_Text segment_
^^^^^^^^
1Department of Translational Medicine, University of Ferrara, Ferrara, Italy; 2Department of Ophthalmology, University of Illinois, Chicago, IL, USA; 3Vitreoretinal Division, King Khaled Eye Specialist Hospital, Riyadh, Saudi Arabia; 4Preclinical Development, Alcon Vision LLC, Fort Worth, TX, USA; 5Global Medical Affairs, Alcon Vision LLC, Irvine, CA, USA

Correspondence: Marco Mura
Department of Translational Medicine, University of Ferrara, Via Luigi Borsari 46, Ferrara, 44121, Italy
Tel +390532455845
Fax +390532207351
Email [email protected]

Purpose: Novel 3D digital display systems, such as NGENUITY 3D digitally assisted visualization system (DAVS), can provide enhanced illumination, depth of field, and digital filtering. This study compared vitreous removal using NGENUITY 3D DAVS with a standard surgical microscope.
^^^^^^^^
[Collected data entries]
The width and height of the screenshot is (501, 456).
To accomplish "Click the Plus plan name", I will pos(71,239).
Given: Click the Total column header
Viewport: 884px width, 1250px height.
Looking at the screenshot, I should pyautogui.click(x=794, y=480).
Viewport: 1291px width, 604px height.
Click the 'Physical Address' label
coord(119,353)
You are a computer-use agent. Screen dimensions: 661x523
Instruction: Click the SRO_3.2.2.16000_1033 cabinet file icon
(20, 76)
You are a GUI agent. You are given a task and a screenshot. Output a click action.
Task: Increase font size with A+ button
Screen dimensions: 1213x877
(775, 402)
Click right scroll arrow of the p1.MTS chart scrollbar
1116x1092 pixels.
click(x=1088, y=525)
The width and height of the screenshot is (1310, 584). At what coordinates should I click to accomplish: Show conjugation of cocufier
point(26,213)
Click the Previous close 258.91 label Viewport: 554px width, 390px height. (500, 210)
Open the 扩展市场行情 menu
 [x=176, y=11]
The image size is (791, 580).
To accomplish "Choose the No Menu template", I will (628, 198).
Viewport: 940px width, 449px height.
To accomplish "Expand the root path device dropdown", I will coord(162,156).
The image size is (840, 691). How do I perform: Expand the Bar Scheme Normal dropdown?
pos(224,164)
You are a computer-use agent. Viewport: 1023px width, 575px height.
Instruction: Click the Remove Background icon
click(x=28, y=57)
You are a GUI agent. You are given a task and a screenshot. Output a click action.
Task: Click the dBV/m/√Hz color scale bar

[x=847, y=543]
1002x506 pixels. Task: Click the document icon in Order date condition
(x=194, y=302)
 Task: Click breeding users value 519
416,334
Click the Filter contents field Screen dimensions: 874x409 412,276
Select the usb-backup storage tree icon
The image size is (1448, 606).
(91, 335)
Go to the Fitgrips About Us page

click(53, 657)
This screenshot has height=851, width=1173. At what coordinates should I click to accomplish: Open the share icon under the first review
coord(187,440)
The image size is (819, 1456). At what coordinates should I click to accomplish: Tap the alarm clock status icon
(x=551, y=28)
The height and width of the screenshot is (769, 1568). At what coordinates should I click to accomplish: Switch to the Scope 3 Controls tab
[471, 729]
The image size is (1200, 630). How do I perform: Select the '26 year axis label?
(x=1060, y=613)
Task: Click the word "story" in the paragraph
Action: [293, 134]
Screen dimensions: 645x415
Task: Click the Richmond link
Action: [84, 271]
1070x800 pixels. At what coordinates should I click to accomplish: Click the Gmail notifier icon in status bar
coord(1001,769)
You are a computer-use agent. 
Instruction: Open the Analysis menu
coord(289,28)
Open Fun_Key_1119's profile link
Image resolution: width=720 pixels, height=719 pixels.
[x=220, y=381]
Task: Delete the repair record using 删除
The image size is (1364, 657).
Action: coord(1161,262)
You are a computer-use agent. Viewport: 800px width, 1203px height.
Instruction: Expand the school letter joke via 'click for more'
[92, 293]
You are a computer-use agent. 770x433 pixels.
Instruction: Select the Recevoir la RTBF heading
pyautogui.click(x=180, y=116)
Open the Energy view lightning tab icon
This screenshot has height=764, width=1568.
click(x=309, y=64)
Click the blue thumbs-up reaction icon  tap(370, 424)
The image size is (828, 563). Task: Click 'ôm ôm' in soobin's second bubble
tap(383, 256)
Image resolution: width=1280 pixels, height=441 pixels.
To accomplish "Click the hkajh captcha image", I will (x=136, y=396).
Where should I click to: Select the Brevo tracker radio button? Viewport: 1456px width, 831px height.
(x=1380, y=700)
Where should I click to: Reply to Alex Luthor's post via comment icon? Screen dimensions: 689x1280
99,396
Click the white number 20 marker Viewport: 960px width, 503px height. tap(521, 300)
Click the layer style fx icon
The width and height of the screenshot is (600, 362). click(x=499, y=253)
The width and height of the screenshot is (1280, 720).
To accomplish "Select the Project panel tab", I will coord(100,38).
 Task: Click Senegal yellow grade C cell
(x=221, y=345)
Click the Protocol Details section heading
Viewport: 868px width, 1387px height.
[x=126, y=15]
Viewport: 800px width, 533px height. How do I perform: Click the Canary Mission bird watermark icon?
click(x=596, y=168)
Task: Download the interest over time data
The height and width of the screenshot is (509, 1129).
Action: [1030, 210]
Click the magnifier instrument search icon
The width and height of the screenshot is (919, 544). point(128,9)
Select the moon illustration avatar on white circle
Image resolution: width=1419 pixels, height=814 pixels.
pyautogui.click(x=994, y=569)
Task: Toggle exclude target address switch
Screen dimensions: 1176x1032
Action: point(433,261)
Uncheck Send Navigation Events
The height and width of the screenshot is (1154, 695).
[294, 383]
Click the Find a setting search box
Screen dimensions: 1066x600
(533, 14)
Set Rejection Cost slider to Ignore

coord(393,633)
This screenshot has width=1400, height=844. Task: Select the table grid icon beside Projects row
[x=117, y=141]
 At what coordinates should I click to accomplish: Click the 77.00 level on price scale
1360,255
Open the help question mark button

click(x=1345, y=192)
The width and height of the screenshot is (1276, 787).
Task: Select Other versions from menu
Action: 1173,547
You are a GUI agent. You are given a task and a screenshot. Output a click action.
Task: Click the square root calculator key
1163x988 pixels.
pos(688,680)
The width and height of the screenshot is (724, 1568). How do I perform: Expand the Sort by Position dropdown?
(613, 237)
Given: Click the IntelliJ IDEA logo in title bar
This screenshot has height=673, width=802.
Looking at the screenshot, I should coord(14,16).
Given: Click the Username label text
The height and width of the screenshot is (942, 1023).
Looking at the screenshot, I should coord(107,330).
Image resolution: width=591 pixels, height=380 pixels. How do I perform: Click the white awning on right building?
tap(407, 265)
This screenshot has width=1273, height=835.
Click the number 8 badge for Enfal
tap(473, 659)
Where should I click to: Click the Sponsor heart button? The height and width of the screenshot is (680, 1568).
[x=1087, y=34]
^^^^^^^^
_Exercise requirements_
A - Answer these about the study excerpt, one answer per line:
(i) Who is listed for correspondence?
(ii) What division is listed at King Khaled Eye Specialist Hospital?
(iii) What did the study compare NGENUITY 3D DAVS with for vitreous removal?
B - Copy the stretch of the study excerpt from "Purpose: Novel 3D" through "standard surgical microscope." word for word.
The records have nothing to do with this work.

_Task-by-task outputs_
A -
(i) Marco Mura
(ii) Vitreoretinal Division
(iii) A standard surgical microscope

B -
Purpose: Novel 3D digital display systems, such as NGENUITY 3D digitally assisted visualization system (DAVS), can provide enhanced illumination, depth of field, and digital filtering. This study compared vitreous removal using NGENUITY 3D DAVS with a standard surgical microscope.